O presidente também desistiu da idéia de levar todos os seus 26 ministros e oito secretários -o seu ''time'', como gosta de definir a equipe de primeiro escalão. Ainda na tarde de sexta-feira, segundo informação da assessoria do presidente, Lula irá para Recife e visitará uma favela de palafitas, na região metropolitana da capital de Pernambuco. Ele dormirá em Recife e, no sábado de manhã, seguirá para Montes Claros, no norte de Minas Gerais. De lá, tomará um avião com destino a Itinga, no Vale do Jequitinhonha, a região mais pobre de Minas. Depois, retornará para Brasília.
Grande custo - O ministro-chefe do Gabinete de Segurança Institucional, general Jorge Armando Félix, disse que as dificuldades operacionais e de transporte para levar Lula a Guaribas fizeram com que a programação para o lançamento do Fome Zero fosse alterada. De acordo com ele, o local é de difícil acesso, e a ida do presidente e de seus ministros elevaria em muito o custo da viagem.
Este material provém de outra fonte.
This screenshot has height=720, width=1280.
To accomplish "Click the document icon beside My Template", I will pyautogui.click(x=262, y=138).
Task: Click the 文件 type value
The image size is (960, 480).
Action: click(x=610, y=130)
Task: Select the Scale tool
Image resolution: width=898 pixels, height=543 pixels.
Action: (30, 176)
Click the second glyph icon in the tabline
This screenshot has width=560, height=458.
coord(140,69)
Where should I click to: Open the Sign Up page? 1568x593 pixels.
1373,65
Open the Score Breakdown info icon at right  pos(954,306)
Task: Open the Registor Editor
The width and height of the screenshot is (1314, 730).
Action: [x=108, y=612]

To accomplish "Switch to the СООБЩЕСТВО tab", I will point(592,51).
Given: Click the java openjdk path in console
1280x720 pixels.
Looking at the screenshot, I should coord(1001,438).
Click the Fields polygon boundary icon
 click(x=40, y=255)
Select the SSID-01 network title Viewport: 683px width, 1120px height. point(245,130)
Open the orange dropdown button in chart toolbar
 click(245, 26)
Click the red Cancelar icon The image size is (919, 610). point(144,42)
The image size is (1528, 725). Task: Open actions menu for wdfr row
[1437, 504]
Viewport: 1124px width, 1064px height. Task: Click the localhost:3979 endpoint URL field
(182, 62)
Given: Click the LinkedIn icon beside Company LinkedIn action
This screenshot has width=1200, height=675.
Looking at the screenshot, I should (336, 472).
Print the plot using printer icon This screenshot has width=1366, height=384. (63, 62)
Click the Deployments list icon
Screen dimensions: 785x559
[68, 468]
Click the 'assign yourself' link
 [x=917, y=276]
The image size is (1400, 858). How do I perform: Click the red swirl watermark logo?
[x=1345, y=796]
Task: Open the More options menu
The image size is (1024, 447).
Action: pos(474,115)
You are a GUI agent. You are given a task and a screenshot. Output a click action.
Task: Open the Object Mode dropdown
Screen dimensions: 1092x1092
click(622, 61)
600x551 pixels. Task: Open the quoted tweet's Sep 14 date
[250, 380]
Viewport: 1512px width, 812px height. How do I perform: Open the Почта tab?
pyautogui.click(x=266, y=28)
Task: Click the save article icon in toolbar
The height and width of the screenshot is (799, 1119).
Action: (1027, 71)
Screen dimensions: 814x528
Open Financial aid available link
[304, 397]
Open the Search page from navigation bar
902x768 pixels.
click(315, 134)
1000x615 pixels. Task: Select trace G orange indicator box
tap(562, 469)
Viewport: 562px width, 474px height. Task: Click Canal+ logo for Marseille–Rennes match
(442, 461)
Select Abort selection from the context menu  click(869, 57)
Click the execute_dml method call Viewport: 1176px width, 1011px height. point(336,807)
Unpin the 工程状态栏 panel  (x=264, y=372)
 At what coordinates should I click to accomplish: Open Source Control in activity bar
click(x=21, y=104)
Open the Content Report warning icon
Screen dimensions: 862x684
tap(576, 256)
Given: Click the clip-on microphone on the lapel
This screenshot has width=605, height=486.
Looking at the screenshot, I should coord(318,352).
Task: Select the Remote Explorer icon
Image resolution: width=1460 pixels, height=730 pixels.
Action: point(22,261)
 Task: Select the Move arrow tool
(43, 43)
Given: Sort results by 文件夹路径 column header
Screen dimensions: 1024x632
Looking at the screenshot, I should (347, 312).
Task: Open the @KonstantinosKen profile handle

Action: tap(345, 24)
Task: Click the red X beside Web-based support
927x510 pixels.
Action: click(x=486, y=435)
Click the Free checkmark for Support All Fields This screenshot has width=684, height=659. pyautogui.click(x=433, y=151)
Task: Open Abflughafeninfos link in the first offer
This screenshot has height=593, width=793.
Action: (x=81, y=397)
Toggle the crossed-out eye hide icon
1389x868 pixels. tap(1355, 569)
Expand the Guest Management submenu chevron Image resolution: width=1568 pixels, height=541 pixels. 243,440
Isso porque a pista mais próxima de Guaribas para a descida de aeronaves do porte de um Brasília está em São Raimundo Nonato. A Presidência teria de deslocar dezenas de helicópteros para a região para transportar Lula e a equipe. E cada hora de operação dessas máquinas custa pelo menos R$ 3,4 mil. ''O helicóptero para o transporte do presidente da República tem de ser do tipo biturbinado. Não pode ser um qualquer'', disse o general.